Spark-Docker-SQL - Troubleshooting Guide
🚨 Quick Emergency Fixes
🔥 "Everything is Broken" - Nuclear Option
# Stop everything and restart fresh
docker-compose down -v --remove-orphans
docker system prune -f
docker volume prune -f
docker-compose up -d --build
⚡ "Just Need to Restart" - Soft Reset
# Restart just the services
docker-compose restart
# Or restart specific service
docker-compose restart spark-master
🐳 Docker Issues
1. Container Won't Start
Symptom: docker-compose up
fails or containers exit immediately
Common Causes & Solutions:
Port Already in Use
# Check what's using the port
lsof -i :8080 # For Spark UI
lsof -i :5432 # For PostgreSQL
lsof -i :8888 # For Jupyter
# Kill the process using the port
sudo kill -9 <PID>
# Or change ports in docker-compose.yml
ports:
- "8081:8080" # Use different host port
Insufficient Memory
# Check Docker resource allocation
docker system info | grep -i memory
# Increase Docker memory limit (Docker Desktop):
# Settings → Resources → Memory → Increase to 8GB+
# For Linux, check available memory
free -h
Volume Mount Issues
# Check if directories exist
ls -la data/
ls -la notebooks/
# Create missing directories
mkdir -p data/raw data/processed data/features
mkdir -p notebooks config sql
# Fix permissions
sudo chown -R $USER:$USER data/ notebooks/ config/
chmod -R 755 data/ notebooks/ config/
2. Cannot Connect to Services
Symptom: "Connection refused" when accessing Spark UI or Jupyter
Solutions:
Check Container Status
# See which containers are running
docker-compose ps
# Check logs for specific service
docker-compose logs spark-master
docker-compose logs jupyter
docker-compose logs postgres
Network Issues
# Check if services are listening
docker-compose exec spark-master netstat -tlnp | grep 8080
docker-compose exec postgres netstat -tlnp | grep 5432
# Test connectivity between containers
docker-compose exec jupyter ping spark-master
docker-compose exec jupyter ping postgres
Firewall/Security Issues
# Disable firewall temporarily (Linux)
sudo ufw disable
# For macOS, check System Preferences → Security & Privacy
# For Windows, check Windows Defender Firewall
3. Out of Disk Space
Symptom: "No space left on device"
Solutions:
# Check disk usage
df -h
docker system df
# Clean up Docker resources
docker system prune -a --volumes
docker builder prune -a
# Remove unused images
docker image prune -a
# Clean up old containers
docker container prune
4. Docker Compose Version Issues
Symptom: "version not supported" or syntax errors
Solution:
# Check Docker Compose version
docker-compose --version
# Update Docker Compose (Linux)
sudo curl -L "https://github.com/docker/compose/releases/latest/download/docker-compose-$(uname -s)-$(uname -m)" -o /usr/local/bin/docker-compose
sudo chmod +x /usr/local/bin/docker-compose
# For older versions, use version 3.7 instead of 3.8 in docker-compose.yml
⚡ Spark Issues
1. Spark Session Creation Fails
Symptom: Cannot connect to Spark master
or session creation hangs
Common Causes & Solutions:
Master Not Running
# Check if Spark master is accessible
import requests
try:
response = requests.get("http://localhost:8080")
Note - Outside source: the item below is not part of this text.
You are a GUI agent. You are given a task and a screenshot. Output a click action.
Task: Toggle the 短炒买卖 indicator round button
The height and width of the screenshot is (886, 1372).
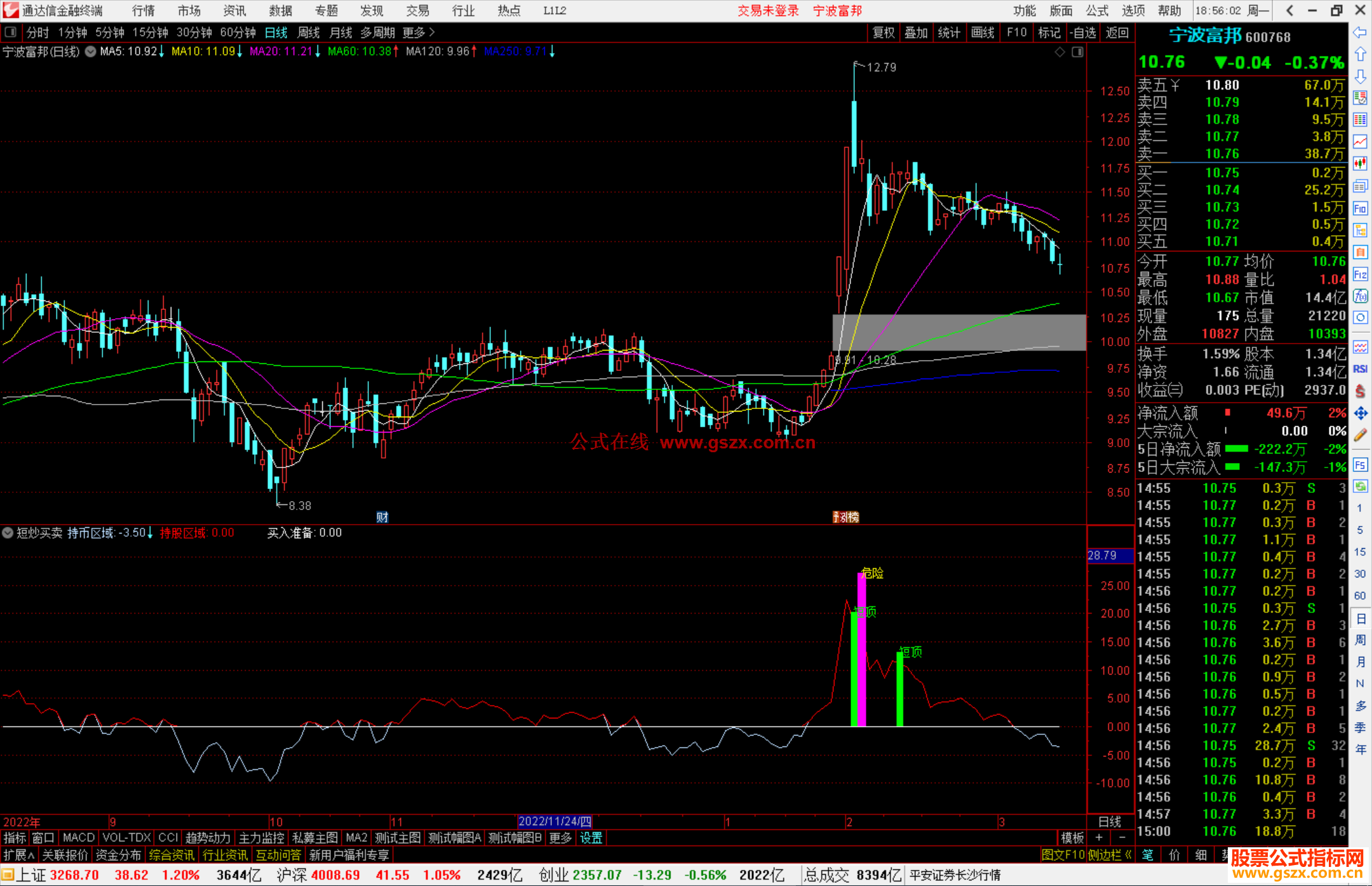8,533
print("Spark master is running")
except:
print("Cannot reach Spark master")
Wrong Master URL
# Try different master configurations
# For local development
spark = SparkSession.builder.master("local[*]").getOrCreate()
# For Docker cluster
spark = SparkSession.builder.master("spark://spark-master:7077").getOrCreate()
# Check from inside Jupyter container
spark = SparkSession.builder.master("spark://localhost:7077").getOrCreate()
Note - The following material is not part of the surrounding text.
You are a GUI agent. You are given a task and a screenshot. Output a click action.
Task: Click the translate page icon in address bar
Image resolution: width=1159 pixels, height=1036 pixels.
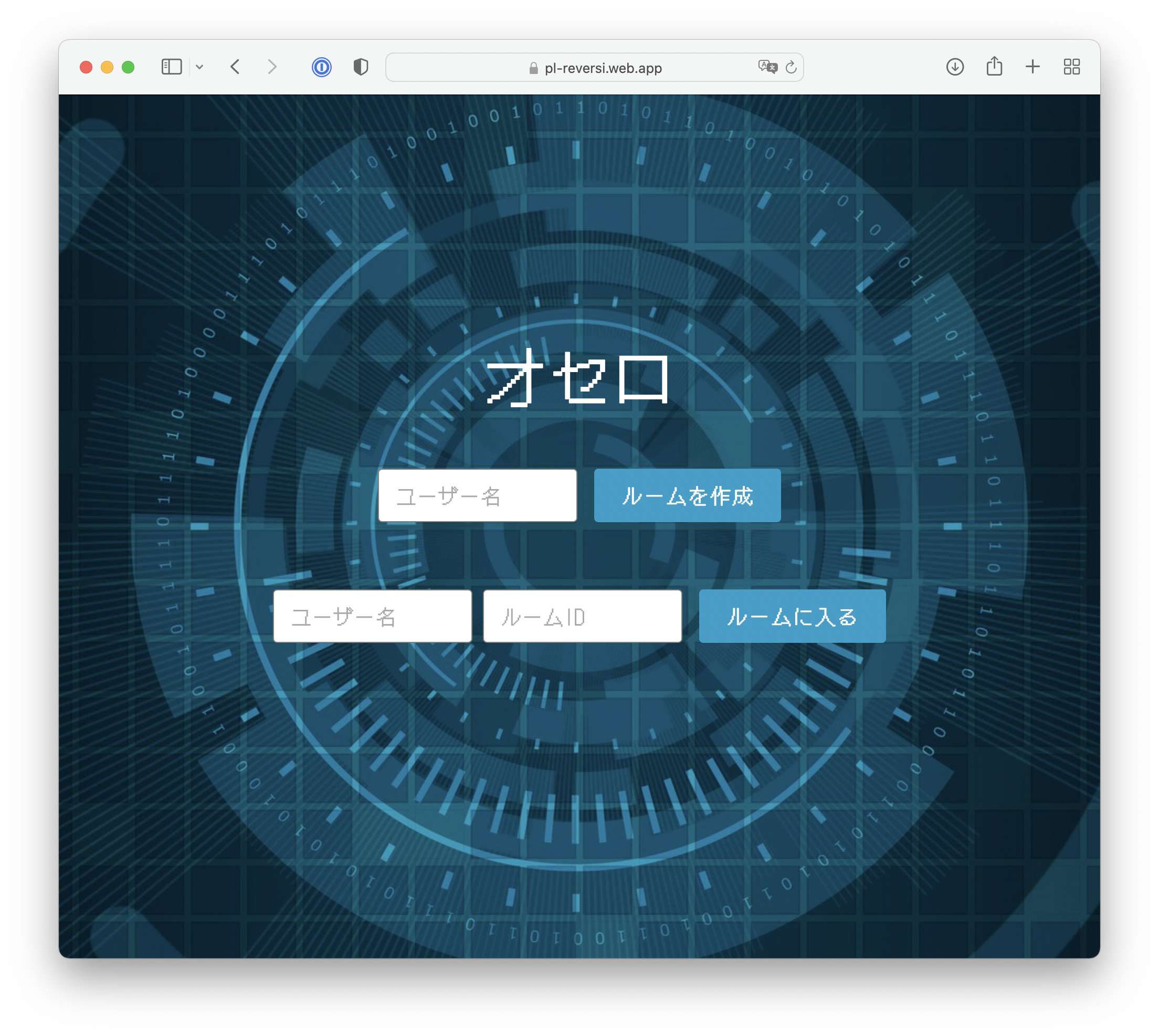click(x=767, y=67)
Memory Configuration Issues
spark = (SparkSession.builder
.appName("SmartCityIoTPipeline")
.master("local[*]")
.config("spark.driver.memory", "2g") # Reduce if needed
.config("spark.executor.memory", "1g") # Reduce if needed
.config("spark.driver.maxResultSize", "1g")
.getOrCreate())
2. Out of Memory Errors
Symptom: Java heap space
or GC overhead limit exceeded
Solutions:
Increase Memory Allocation
spark.conf.set("spark.driver.memory", "4g")
spark.conf.set("spark.executor.memory", "2g")
spark.conf.set("spark.driver.maxResultSize", "2g")
Optimize Data Processing
# Use sampling for large datasets
sample_df = large_df.sample(0.1, seed=42)
# Cache frequently used DataFrames
df.cache()
df.count() # Trigger caching
# Repartition data
df = df.repartition(4) # Fewer partitions for small datasets
# Use coalesce to reduce partitions
df = df.coalesce(2)
Process Data in Chunks
# Process data month by month
for month in range(1, 13):
monthly_data = df.filter(F.month("timestamp") == month)
# Process monthly_data
monthly_data.unpersist() # Free memory
3. Slow Spark Jobs
Symptom: Jobs take very long time or appear to hang
Solutions:
Check Spark UI for Bottlenecks
- Open http://localhost:4040 (or 4041, 4042 if multiple sessions)
- Look at the Jobs tab for failed/slow stages
- Check Executors tab for resource usage
Optimize Partitioning
# Check current partitions
print(f"Partitions: {df.rdd.getNumPartitions()}")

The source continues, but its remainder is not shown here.